Originally published at: Yet Another Story of an iOS Update Silently Changing Settings - TidBITS
Ann Garretson, an old friend from our Seattle days, wrote to me recently with what initially sounded like an utterly inscrutable problem. I knew Ann from Seattle dBUG, and she’s married to Ralph Sims, who provided my first UUCP connection in Seattle in 1991 and later co-founded Northwest Nexus, the ISP that offered the world’s first flat-rate Internet account for readers of my Internet Starter Kit for Macintosh book. So when it comes to Apple devices and networking, she’s far from a novice.
Ann’s problem appeared after she updated to iOS 26.4.1: Safari on her iPhone 16 Pro failed to display an IPv4 address and hostname, and since her server required both, connections were timing out. However, if she switched to Firefox or DuckDuckGo on the iPhone, connections to her server worked fine. So did Safari on her Macs and iPads. When iOS 26.4.2 came out, installing that made no difference. To illustrate what she was saying, Ann suggested that I visit MYIP.MS, which shows IP address information.
With a variety of Apple devices at my fingertips, I visited MYIP.MS from different browsers, and she was correct—on my iPhone, Safari didn’t show an IPv4 address or hostname (left), but Arc Search and other browsers did (right). However, I saw the same behavior on my iPad, though not on my Macs. What could be going on?

Then the lightbulb came on—there is one scenario where networking in Safari is completely different from all other browsers: iCloud Private Relay, which I’ve tangled with before (see “Solving Connectivity Problems Caused by Interlocking Apple Privacy Settings,” 20 June 2022). Once I turned iCloud Private Relay off on my iPhone (Settings > Your Name > iCloud > Private Relay), MYIP.MS properly reported an IPv4 address and hostname.
(Checking a few other IP lookup sites suggests that Ann’s issue may have been related mostly to the hostname; some sites detected a proper IPv4 address when iCloud Private Relay was in use, but fell back to either the IPv4 or IPv6 address instead of the hostname. Beware that these sites have a lot of ads!)

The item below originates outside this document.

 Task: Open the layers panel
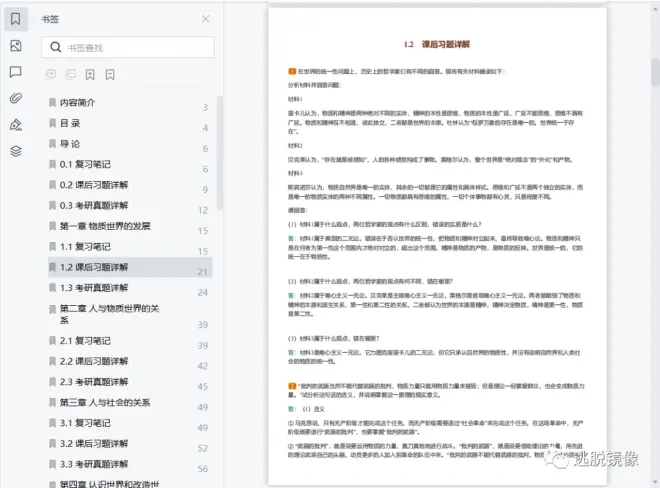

I suggested to Ann that iCloud Private Relay might be the culprit, and she quickly wrote back to confirm that I was correct. Immediate problem solved, and happily, it wasn’t an obscure bug in iOS or Safari.
But here’s the thing—Ann never enabled iCloud Private Relay, which was why she didn’t think of it as a possibility. During the iOS 26.4.1 update, some gremlin must have toggled iCloud Private Relay on. (It was so tempting to write “goblin” there—see “ChatGPT’s Goblin Obsession Evades OpenAI’s Fixes,” 5 May 2026.)
Unfortunately, such reports are all too common. Although it’s easy (and tempting) to be angry at Apple for randomly changing settings, the reality is undoubtedly less simple (and less satisfying). With more significant upgrades, it’s more likely that Apple updates are changing the underlying foundation: old preferences may be converted to new formats without a one-to-one mapping, unchanged defaults may be replaced with new values, and security rules may be tightened.
Even small updates can restart services, repair damaged state, reapply synced settings, or change the timing of background processes. So a setting may appear to change because the update caused some system service to reassert a value that had previously been stale, stuck, or inconsistent.
I’ve been experimenting with getting Claude to write a script that records the before and after states of any accessible macOS settings, compares the two files, and reports on what changed. Early testing looks promising, so I’ll keep working on it to see if it’s the sort of thing that can be packaged up in a useful way. Unfortunately, iOS sandboxing and security precautions would seem to preclude anything similar on the iPhone and iPad unless, as one commenter suggested, an iMazing backup to the Mac would allow a script to read all the necessary plist files.